A children's version based closely on the narrative of the Air Ministry publication also appeared during 1941, this confirming the existence of radar as part of Fighter Command's air defence system (below). This was not revealed publicly until June 1941, by which time the war had moved on in several respects including Hitler's invasion of Russia on 22nd June 1941.

Slightly later in 1941 an Air Ministry propaganda booklet appeared during the Autumn, this time focusing wholly on Bomber Command's role during the war to that point (below). A section of this publication covered the bomber boys' attacks against the invasion preparations in 'Why the invasion armada never sailed', but other than recounting details of attacks, this inevitably lacked the glamour of shooting down bombers, and fighter dogfights. 

The final official wartime history of the Battle of Britain - only concluded a few years earlier, appeared in August 1943 as a training pamphlet for new recruits (below). This publication was striking in its determination to spread the laurels far more broadly than the fighter boys alone, a range of RAF Commands and their commanders, identified as contributing to the victory. The former head of Fighter Command, Air Chief Marshall Hugh Dowding, was also named in the pamphlet - and to Churchill's immense irritation - having been totally absent from the 1941 version. This interpretation adopted Dowding's 1941 'despatch' chronology, suggesting a start date of 10th July 1940 simply because the air attacks had reached a more significant level of intensity by this point.

Peter Dye kindly provided the following information about the pamphlet's authorship:

'Brooke-Popham started work on what became Air Ministry Pamphlet 156 in February 1943 and delivered the proofs in July to the Air Ministry. His notes show that he met with Richard Peck on several occasions and also worked closely with the Air Historical Branch. The narrative’s more inclusive approach (in comparison to the 1941 pamphlet authored by Hilary Saunders) sat well with Brooke-Popham’s air defence, training and logistic background. Supply and maintenance featured heavily in the 1933 staff exercise that he conducted at the ADGB. The narrative he authored on the RAF’s role in the Battle of France, signposted these same issues. As an ex-AOC Fighting Area, and the last CinC ADGB, Brooke-Popham had the credibility and authority to present an account that focussed less on ’The Few’ and more on ‘The Team”. Incidentally, according to Keith Park, Brooke-Popham had helped lay the foundation for Fighter Command’s success and was one of the first senior officers to see the value of science in addressing the country’s air defence needs. He was also a long-standing friend of Tizard. Brooke-Popham’s notebooks record meetings with Dowding, Bowhill and Harris to discuss the contributions of Bomber, Coastal and Maintenance Commands to the Battle. One of the questions he debated with Dowding was the number of phases in the battle. Were there five, rather than four?'

[Philip Brooke-Popham via Peter Dye]

It has been suggested that Albert Goodwin, involved in the 1941 pamphlet's research, had written the Air Ministry's 1943 version, but the above clarifies its actual authorship. 

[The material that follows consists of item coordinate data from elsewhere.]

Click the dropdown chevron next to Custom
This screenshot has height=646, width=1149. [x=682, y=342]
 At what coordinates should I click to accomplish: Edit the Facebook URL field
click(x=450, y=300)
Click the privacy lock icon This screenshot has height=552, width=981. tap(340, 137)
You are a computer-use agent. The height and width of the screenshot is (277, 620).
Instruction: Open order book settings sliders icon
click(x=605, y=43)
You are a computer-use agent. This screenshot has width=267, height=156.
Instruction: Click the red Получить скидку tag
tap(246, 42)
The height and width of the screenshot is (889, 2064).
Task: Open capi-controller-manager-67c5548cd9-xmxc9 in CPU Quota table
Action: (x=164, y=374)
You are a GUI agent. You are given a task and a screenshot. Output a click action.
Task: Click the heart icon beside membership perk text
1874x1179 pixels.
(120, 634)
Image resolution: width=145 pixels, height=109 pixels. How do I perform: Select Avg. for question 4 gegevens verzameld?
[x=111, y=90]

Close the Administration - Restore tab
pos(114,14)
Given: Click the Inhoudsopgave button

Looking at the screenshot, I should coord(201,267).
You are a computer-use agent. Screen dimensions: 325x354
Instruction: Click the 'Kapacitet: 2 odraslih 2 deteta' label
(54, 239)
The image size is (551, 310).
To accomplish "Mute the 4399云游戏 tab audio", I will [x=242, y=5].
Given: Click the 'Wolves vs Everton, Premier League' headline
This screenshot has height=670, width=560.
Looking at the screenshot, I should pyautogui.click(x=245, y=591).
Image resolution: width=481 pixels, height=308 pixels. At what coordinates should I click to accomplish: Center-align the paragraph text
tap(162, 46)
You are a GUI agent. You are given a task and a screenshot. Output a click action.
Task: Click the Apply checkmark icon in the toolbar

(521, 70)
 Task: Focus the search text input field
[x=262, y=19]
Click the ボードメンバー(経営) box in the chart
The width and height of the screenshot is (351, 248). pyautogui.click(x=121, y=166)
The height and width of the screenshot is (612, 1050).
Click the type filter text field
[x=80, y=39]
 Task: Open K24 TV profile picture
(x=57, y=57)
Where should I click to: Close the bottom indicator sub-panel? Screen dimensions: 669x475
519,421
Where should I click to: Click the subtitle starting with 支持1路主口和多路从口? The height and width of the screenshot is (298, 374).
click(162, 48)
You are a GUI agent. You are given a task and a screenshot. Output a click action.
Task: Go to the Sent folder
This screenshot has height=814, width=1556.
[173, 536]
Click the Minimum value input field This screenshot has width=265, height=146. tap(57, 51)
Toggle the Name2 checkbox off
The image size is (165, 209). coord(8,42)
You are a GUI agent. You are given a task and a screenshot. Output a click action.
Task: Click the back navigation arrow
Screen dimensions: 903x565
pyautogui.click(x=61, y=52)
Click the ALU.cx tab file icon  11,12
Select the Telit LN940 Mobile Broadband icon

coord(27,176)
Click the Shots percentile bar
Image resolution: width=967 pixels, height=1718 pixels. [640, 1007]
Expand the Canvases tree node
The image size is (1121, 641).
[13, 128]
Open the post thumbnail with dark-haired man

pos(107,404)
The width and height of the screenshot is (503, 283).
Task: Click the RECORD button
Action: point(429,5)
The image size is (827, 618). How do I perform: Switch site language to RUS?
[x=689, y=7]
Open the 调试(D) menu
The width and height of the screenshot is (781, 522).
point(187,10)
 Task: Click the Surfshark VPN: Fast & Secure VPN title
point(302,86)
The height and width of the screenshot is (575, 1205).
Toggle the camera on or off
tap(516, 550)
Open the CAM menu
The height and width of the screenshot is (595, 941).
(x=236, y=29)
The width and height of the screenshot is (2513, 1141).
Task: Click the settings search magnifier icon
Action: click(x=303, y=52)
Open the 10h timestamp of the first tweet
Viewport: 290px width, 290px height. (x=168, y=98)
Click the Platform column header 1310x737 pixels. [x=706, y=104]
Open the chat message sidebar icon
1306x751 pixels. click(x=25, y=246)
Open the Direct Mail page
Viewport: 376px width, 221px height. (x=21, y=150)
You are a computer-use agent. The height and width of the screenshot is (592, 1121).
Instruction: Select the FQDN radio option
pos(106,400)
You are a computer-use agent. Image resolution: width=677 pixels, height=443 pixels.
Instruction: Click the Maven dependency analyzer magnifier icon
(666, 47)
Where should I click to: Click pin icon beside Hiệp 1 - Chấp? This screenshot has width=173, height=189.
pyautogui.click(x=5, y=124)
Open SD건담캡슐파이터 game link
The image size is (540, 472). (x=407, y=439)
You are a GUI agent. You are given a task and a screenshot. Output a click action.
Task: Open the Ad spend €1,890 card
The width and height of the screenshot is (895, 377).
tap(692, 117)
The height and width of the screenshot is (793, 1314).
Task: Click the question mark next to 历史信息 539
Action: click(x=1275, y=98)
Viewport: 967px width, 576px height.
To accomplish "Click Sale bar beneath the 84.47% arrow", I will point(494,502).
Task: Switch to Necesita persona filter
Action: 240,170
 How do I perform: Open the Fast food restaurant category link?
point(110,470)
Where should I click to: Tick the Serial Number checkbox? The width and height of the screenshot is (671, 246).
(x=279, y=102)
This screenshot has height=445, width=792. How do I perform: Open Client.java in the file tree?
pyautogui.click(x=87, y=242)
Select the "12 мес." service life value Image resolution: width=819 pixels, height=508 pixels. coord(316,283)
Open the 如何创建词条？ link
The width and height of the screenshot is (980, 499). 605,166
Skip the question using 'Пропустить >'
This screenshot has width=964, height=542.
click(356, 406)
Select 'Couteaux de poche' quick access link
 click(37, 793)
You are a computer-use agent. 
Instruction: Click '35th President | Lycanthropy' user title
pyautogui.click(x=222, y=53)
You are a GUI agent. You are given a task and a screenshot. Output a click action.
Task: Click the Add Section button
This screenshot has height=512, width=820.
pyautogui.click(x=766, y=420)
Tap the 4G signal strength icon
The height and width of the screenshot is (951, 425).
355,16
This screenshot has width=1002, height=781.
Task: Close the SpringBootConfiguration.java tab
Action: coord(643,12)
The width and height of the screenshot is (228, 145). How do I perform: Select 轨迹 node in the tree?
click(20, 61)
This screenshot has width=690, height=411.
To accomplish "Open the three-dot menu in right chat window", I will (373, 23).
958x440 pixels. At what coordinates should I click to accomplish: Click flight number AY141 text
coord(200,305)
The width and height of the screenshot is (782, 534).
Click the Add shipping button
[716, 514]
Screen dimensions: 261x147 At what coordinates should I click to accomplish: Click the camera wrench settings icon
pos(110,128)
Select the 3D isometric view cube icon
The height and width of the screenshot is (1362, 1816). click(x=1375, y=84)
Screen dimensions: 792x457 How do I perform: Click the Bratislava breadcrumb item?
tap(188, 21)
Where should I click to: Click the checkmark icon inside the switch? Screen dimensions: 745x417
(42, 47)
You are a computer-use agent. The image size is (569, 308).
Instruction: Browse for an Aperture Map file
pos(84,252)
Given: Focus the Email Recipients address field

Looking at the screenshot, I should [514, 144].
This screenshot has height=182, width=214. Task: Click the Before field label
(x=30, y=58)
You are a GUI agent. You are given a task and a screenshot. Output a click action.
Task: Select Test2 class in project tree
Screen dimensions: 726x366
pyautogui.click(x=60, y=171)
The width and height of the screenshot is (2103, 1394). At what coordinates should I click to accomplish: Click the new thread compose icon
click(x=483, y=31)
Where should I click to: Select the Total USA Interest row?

Lord Dowding with several of the Few (below). Although he had attended an investiture at Buckingham Palace, the former C-in-C looks more like a bank manager who has found himself among fighter pilots, rather than the 'architect of victory'. This may have been how the Air Ministry wished him to appear, as there were more flattering, uniformed images of Dowding. Within the pamphlet this image gives the impression of having been added later as a centre-fold, as there are no images on its obverse: other plate-pages in the publication have images on both sides. Richard Hillary, author of The Last Enemy, can be seen just behind Flight Officer Henderson, but appears uncomfortable in this setting, perhaps because he was self-conscious about his lack of a DFC, which several historians believe he should have been awarded.